Form and Content label answers to two simple questions about stories.

The creation of samplers was very popular in the nineteenth century; the collecting of old samplers was popular in the twentieth. A sampler is a piece of mounted cloth upon which a needleworker has arranged examples of their technical skills. Different styles, in lettering, figures, illustrative designs and patterns showcase the range and competence of the needlecraft. Those skills though were also used to make the clothes and the soft furnishings of the everyday world. There is something baroque, perhaps, about the sampler, and about a society which veers towards practising the sampler in preference to the practical work. Of course, technology moves the manufacturing on. Clothes and soft furnishings become the products of factories, rather than manu-factories. The art is disconected from the craft.

You might posit a similar movement in short stories – you could do the same for poetry – from the generally useful, to the baroque. Critics and academics push in that direction sometimes. Among the titles in Professor Charles May’s ‘The New Short Story Theories’, you will find ‘A Cognitive Approach to Storyness’, a fascinating study, by Susan Lohafer, of pseudo-endings and statistics (word counts) in the short story. The sort of essay a writing geek, like me, is happy to delve into for an hour or two – but of limited, if any value or interest to that putative beast, the general reader.
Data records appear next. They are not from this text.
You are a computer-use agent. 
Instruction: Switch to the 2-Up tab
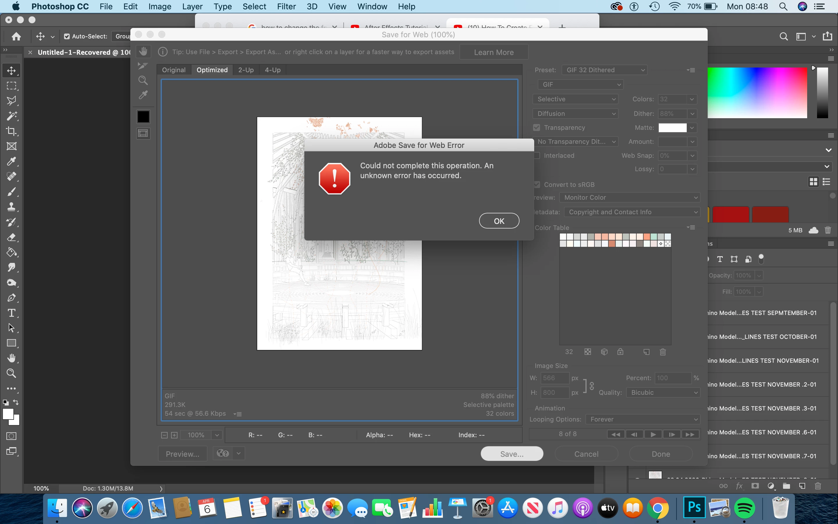coord(246,70)
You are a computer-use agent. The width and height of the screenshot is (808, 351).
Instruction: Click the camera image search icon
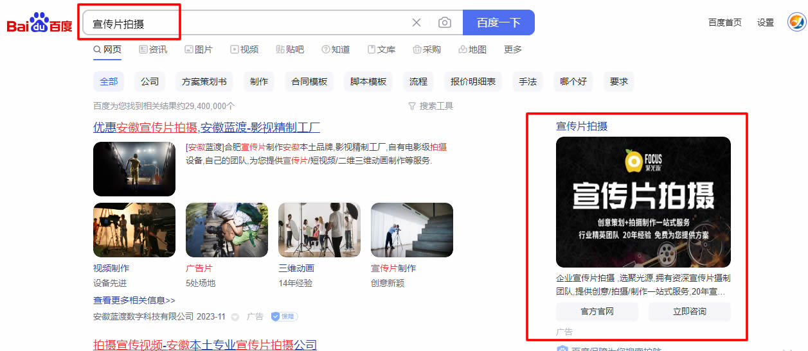[x=444, y=23]

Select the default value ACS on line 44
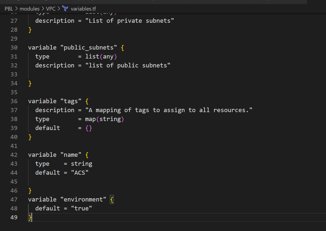[x=80, y=173]
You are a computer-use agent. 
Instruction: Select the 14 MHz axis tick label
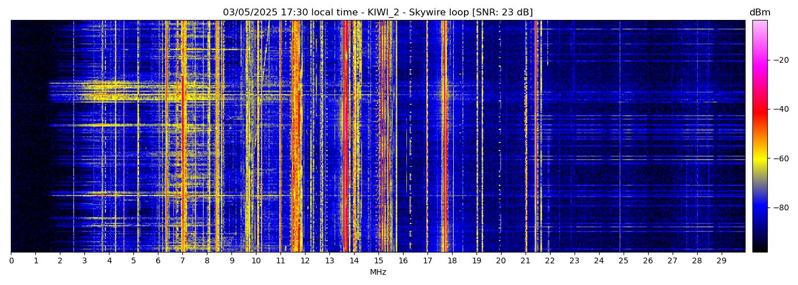[354, 261]
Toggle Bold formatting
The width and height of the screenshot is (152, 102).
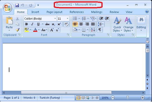[26, 24]
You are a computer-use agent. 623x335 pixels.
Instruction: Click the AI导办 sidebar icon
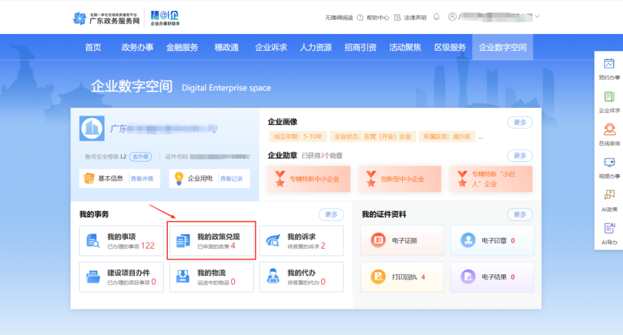(609, 228)
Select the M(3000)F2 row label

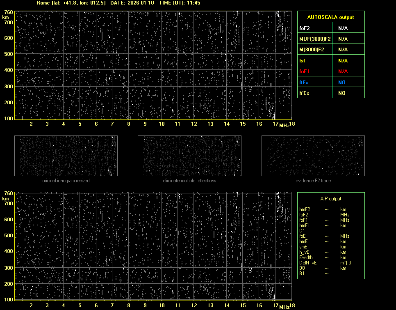[x=311, y=50]
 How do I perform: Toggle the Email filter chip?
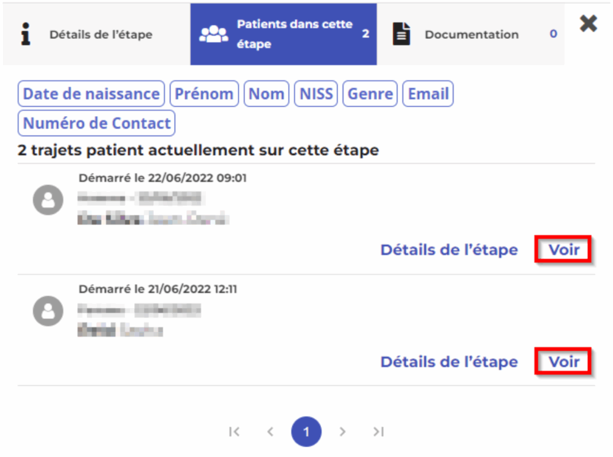click(428, 94)
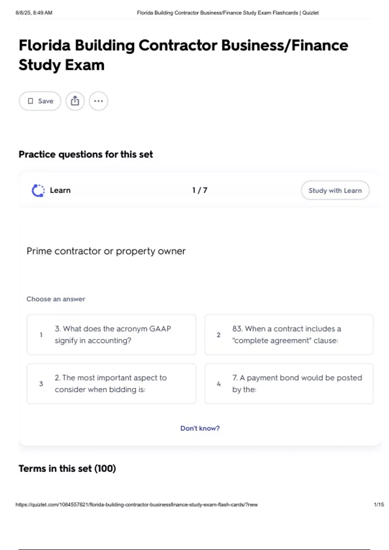Click the "Choose an answer" label

click(x=56, y=299)
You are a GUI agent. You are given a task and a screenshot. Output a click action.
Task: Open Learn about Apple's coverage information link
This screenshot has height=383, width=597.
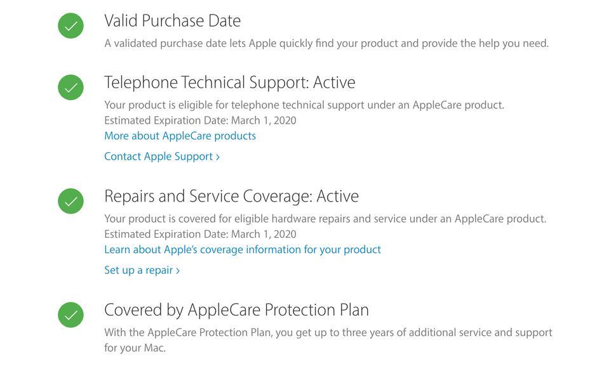click(x=243, y=249)
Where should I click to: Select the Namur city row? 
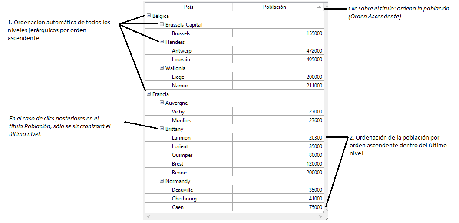181,86
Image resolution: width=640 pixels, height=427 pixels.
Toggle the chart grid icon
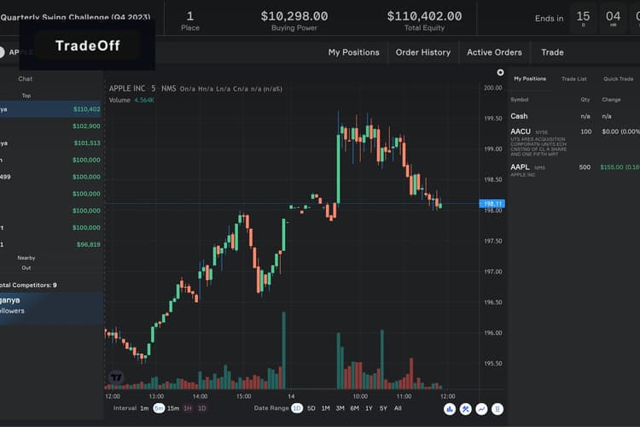(497, 409)
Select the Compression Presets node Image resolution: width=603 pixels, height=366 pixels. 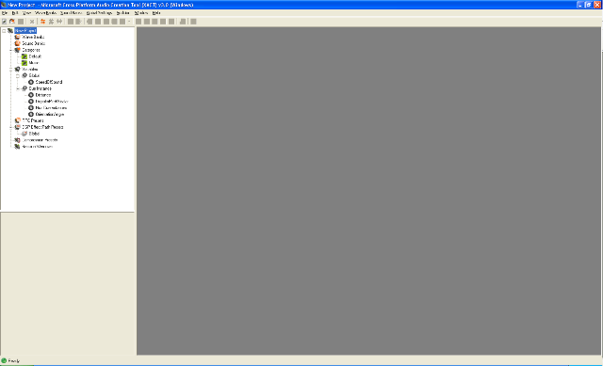click(40, 140)
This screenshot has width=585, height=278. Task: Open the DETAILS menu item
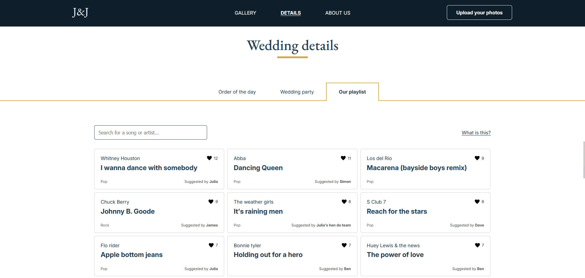[290, 13]
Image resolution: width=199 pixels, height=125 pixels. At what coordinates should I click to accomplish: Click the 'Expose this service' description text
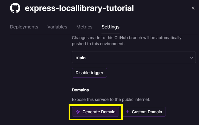[x=111, y=99]
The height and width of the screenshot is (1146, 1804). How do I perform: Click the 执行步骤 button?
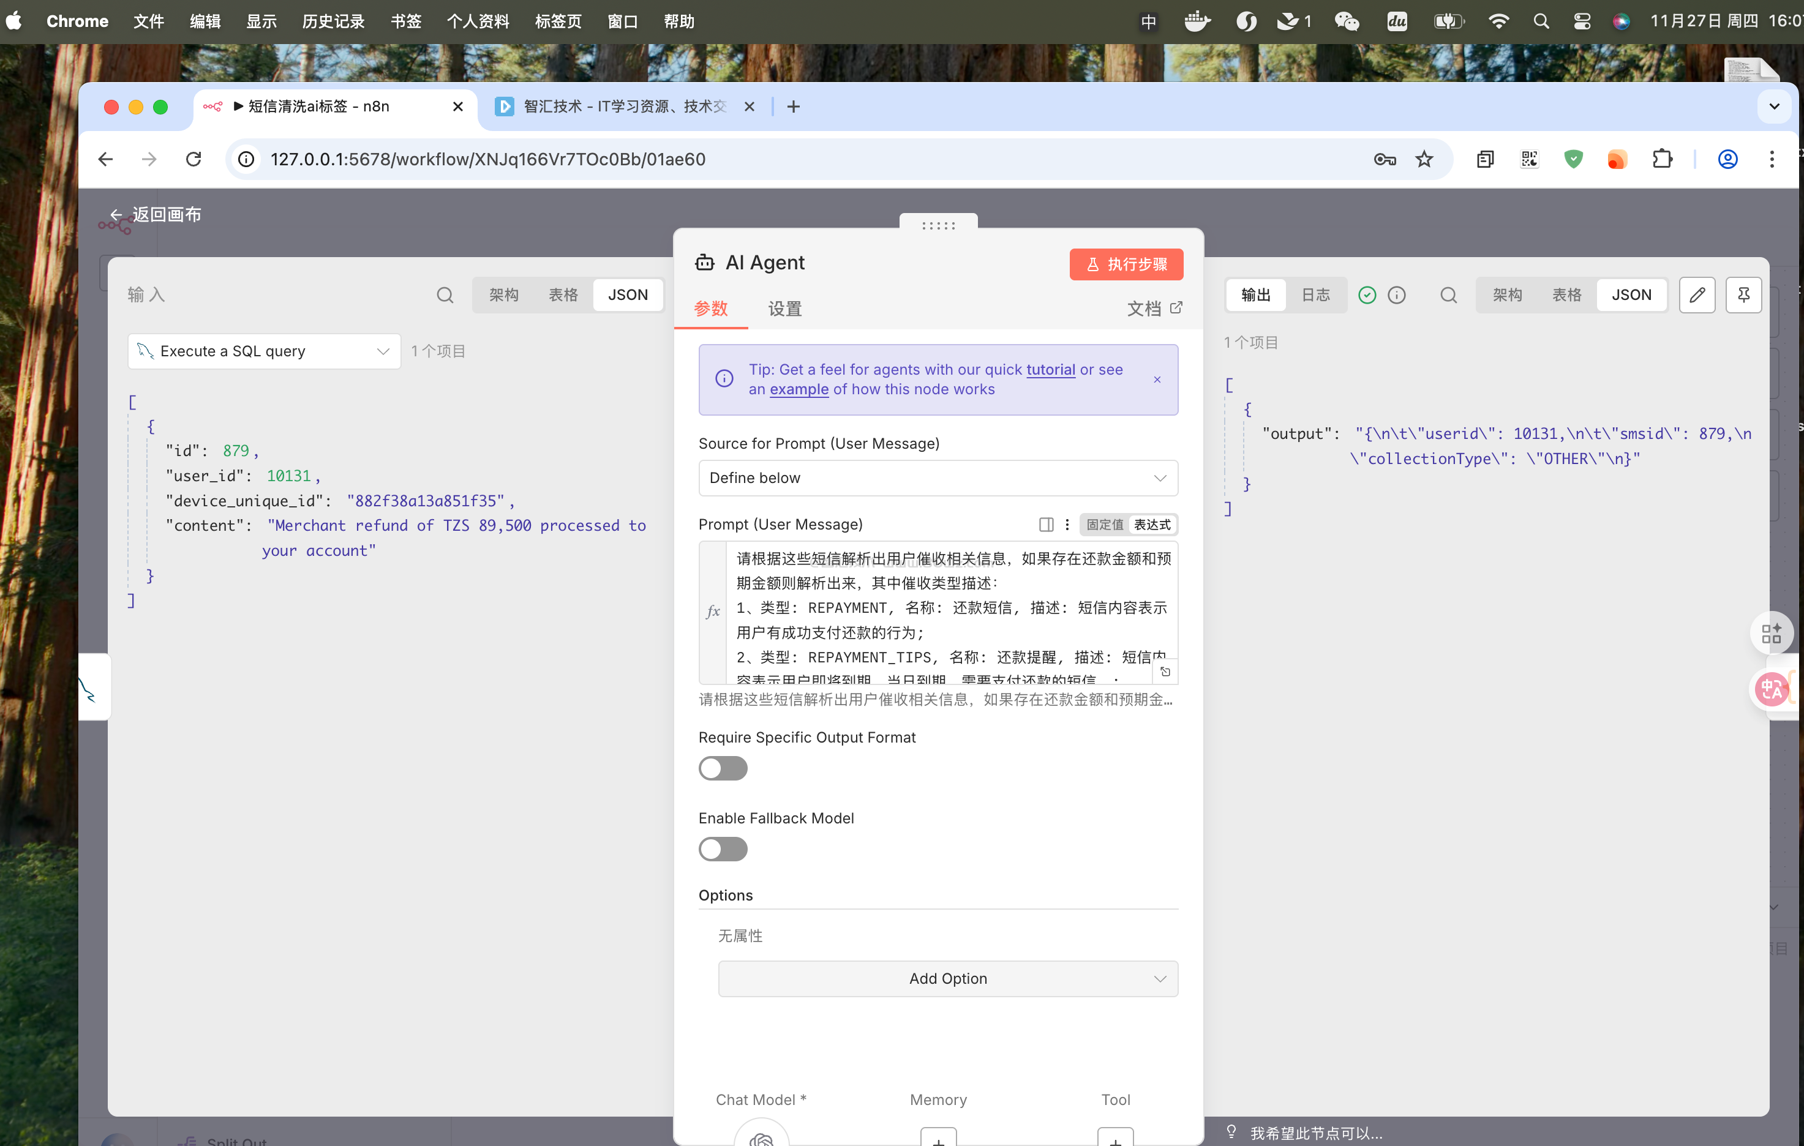(x=1125, y=264)
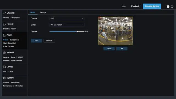
Task: Click the camera preview thumbnail
Action: pyautogui.click(x=115, y=31)
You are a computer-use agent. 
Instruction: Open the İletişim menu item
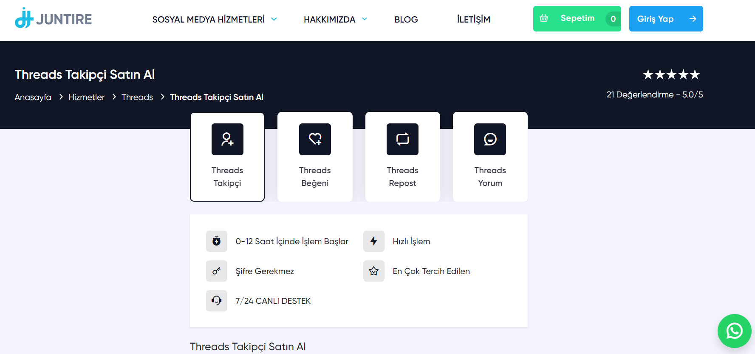click(473, 20)
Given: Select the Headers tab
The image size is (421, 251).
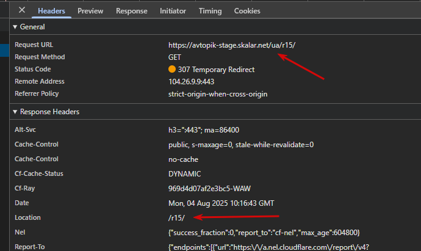Looking at the screenshot, I should coord(51,11).
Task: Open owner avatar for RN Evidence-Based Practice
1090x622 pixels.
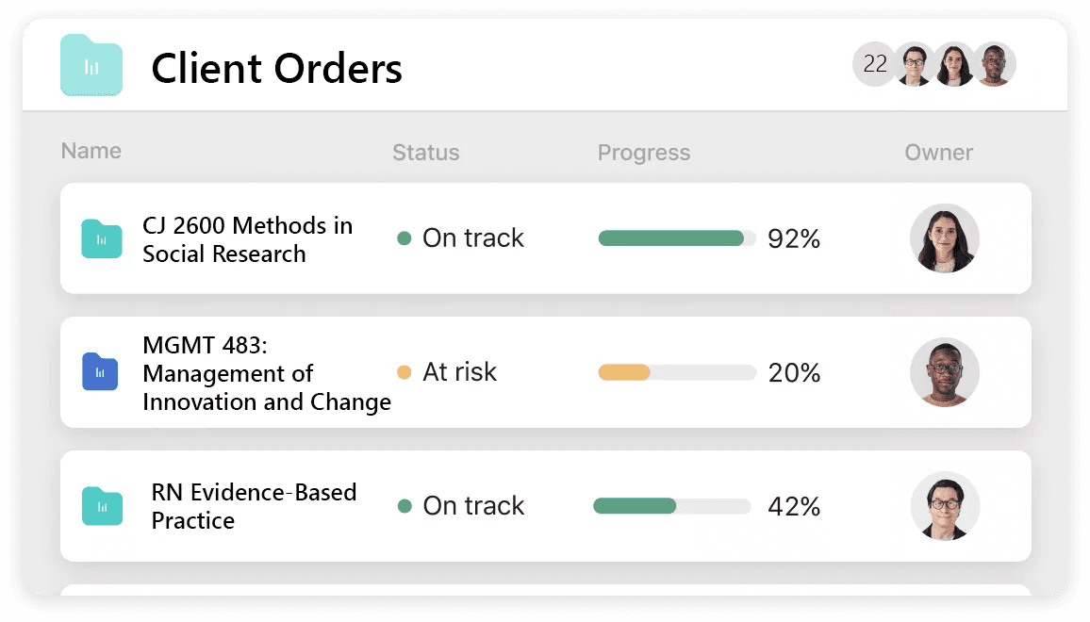Action: click(x=944, y=506)
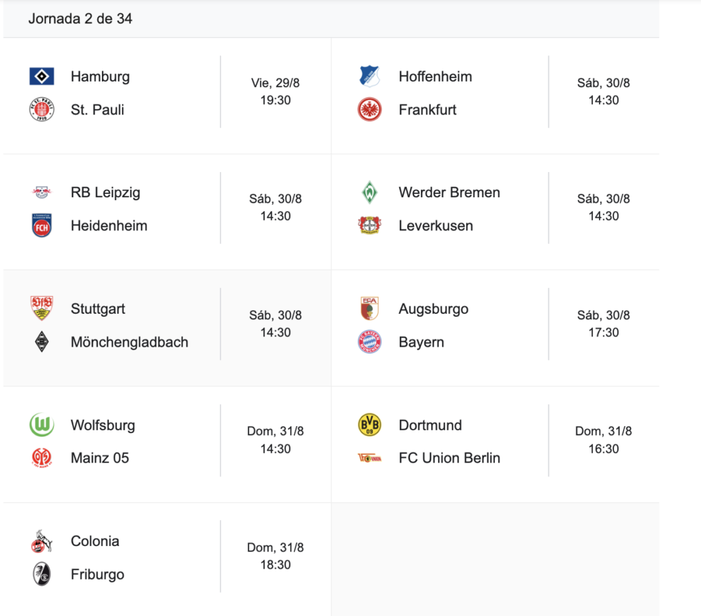
Task: Select the Dom, 31/8 18:30 match time
Action: click(275, 556)
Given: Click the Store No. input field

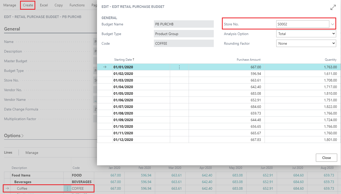Looking at the screenshot, I should [x=302, y=24].
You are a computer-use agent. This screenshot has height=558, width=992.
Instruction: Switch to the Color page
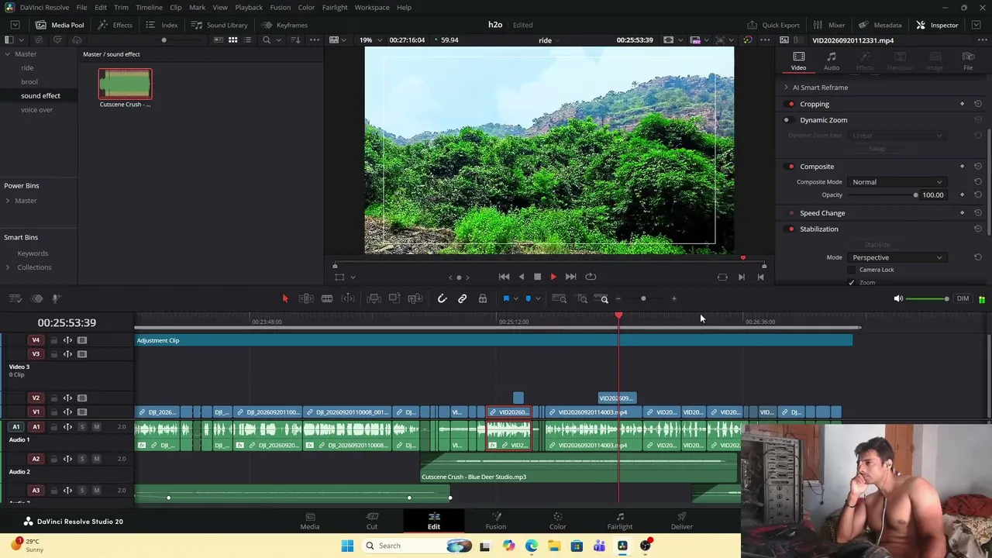click(x=558, y=521)
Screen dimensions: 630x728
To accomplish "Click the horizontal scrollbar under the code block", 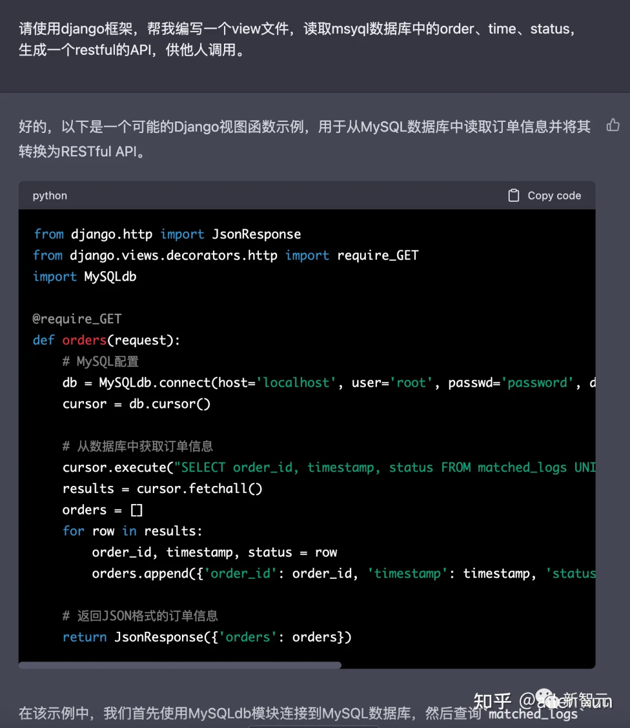I will (x=180, y=665).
There’s always a danger (and a pleasure) in writing short stories that are like those samplers – an example of everything we know how to do, but not usable, not a shirt. Such writing appeals to other practioners, not least because they are the ones who are likely to understand what you are trying to do, and how doing it. Is this what the general reader wants too? And do we care? Ought we to care? A throwaway line in an introduction to a short story collection remarked that short stories had become more popular after poems had become too difficult for the ordinary reader. I’ve touched on this before, because it raises that awkward question of who we are writing for, and who we should be writing for. If we are writers writing for each other alone, isn’t it a bit indulgent? Incestuous? Pretentious? Does it imply that we think non-writers are really not worth the trouble – unless we want to strip them of large amounts of money for something we’re good at and they aren’t?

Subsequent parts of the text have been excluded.